Stroke. 1997 Mar;28(3):660-4. doi: 10.1161/01.str.28.3.660.
During the last three decades, new management strategies have been developed for patients with aneurysmal subarachnoid hemorrhage. To assess whether the case-fatality rate has improved after the introduction of new management strategies, we studied outcome in all population-based studies from 1960 onward.
To identify population-based studies that reported on case-fatality rate in subarachnoid hemorrhage, we performed a MEDLINE search and checked all reference lists of the studies found.

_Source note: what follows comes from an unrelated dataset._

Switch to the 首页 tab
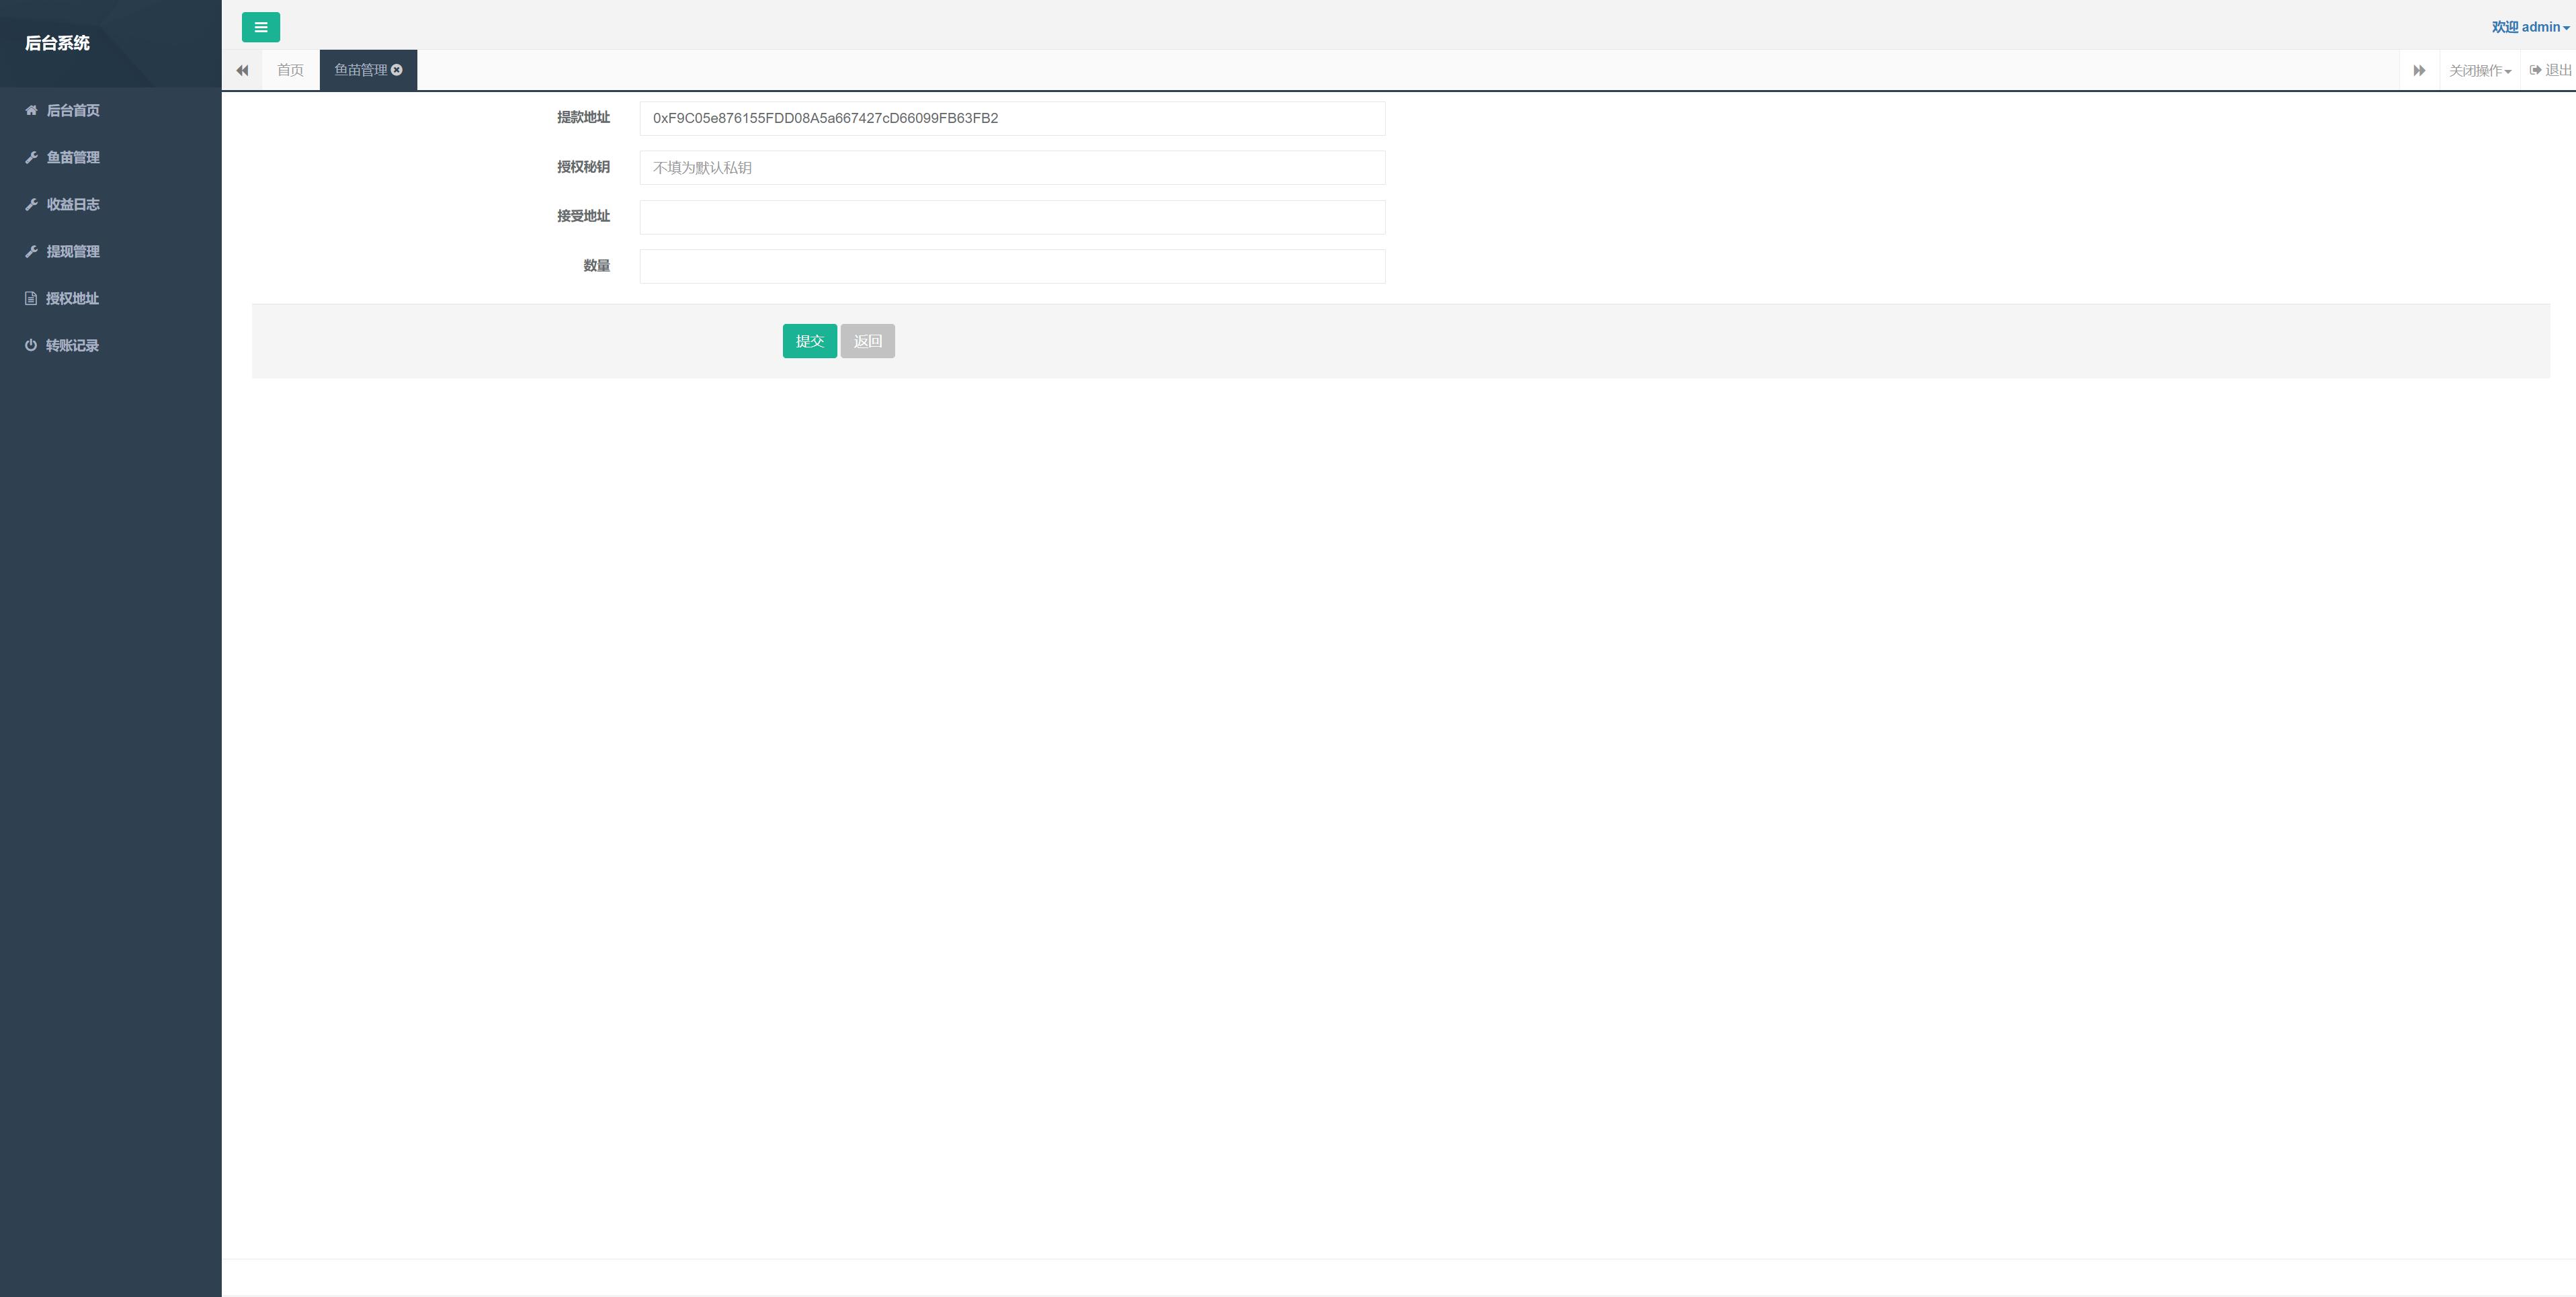The width and height of the screenshot is (2576, 1297). click(x=290, y=70)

Two authors (J.W.H. and G.J.E.R.) independently assessed all studies for eligibility, using predefined criteria for case finding and diagnosis, and extracted data on case-fatality rates. We used weighted linear regression analysis to quantify change in case-fatality rate over time. We found 21 studies, describing 25 study periods between 1960 and 1992. Case-fatality rates varied between 32% and 67%, with the exception of one recent study. The case-fatality rate decreased by 0.5% per year (95% confidence interval, -0.1 to 1.2); the decline was steeper after adjustment for age and sex (0.9% per year; 95% confidence interval, -0.7 to 2.6; data from 12 studies).

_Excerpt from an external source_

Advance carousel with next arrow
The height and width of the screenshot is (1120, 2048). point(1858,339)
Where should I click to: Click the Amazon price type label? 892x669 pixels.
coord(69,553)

The case-fatality rate after subarachnoid hemorrhage has decreased during the last three decades. A plausible explanation for this decrease is the improved management of patients with subarachnoid hemorrhage.
在过去三十年中,已为动脉瘤性蛛网膜下腔出血患者制定了新的管理策略。为了评估新管理策略引入后病死率是否有所改善,我们研究了1960年以来所有基于人群的研究结果。

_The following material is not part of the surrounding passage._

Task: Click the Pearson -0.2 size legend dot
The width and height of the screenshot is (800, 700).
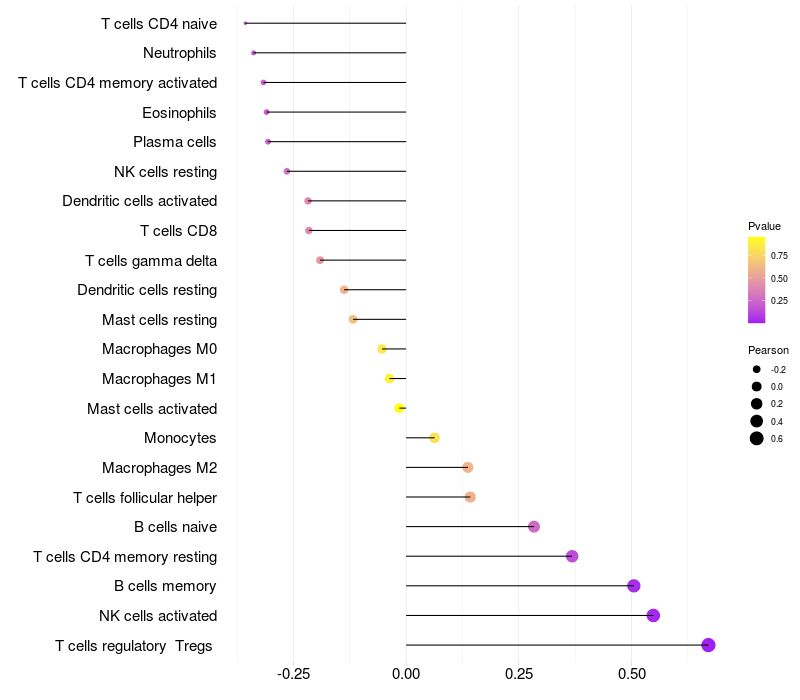Action: 757,369
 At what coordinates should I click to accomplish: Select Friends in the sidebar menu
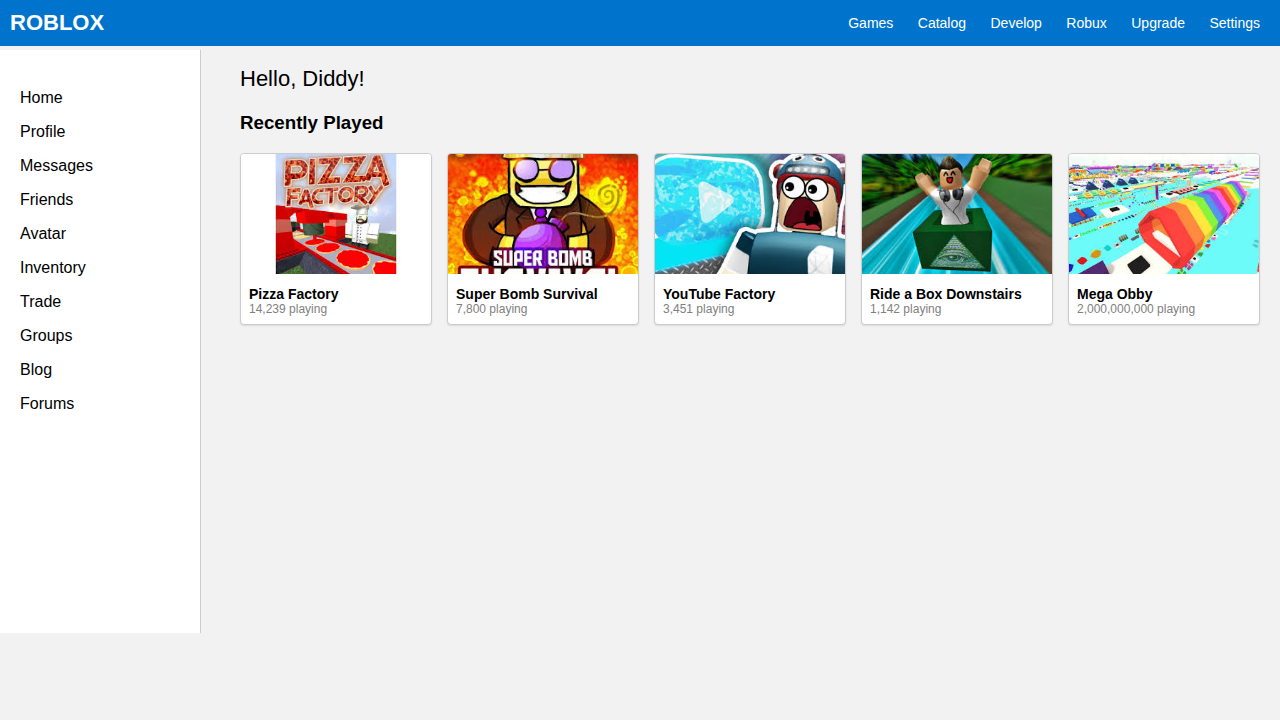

为了确定报告蛛网膜下腔出血病死率的基于人群的研究,我们进行了MEDLINE检索,并检查了所发现研究的所有参考文献列表。两位作者(J.W.H.和G.J.E.R.)使用预先定义的病例发现和诊断标准,独立评估所有研究的合格性,并提取病死率数据。我们使用加权线性回归分析来量化病死率随时间的变化。我们发现了21项研究,描述了1960年至1992年之间的25个研究时期。除一项近期研究外,病死率在32%至67%之间。病死率每年下降0.5%(95%置信区间,-0.1至1.2);在对年龄和性别进行调整后,下降更为明显(每年0.9%;95%置信区间,-0.7至2.6;来自12项研究的数据)。
在过去三十年中,蛛网膜下腔出血后的病死率有所下降。这种下降的一个合理原因是蛛网膜下腔出血患者管理的改善。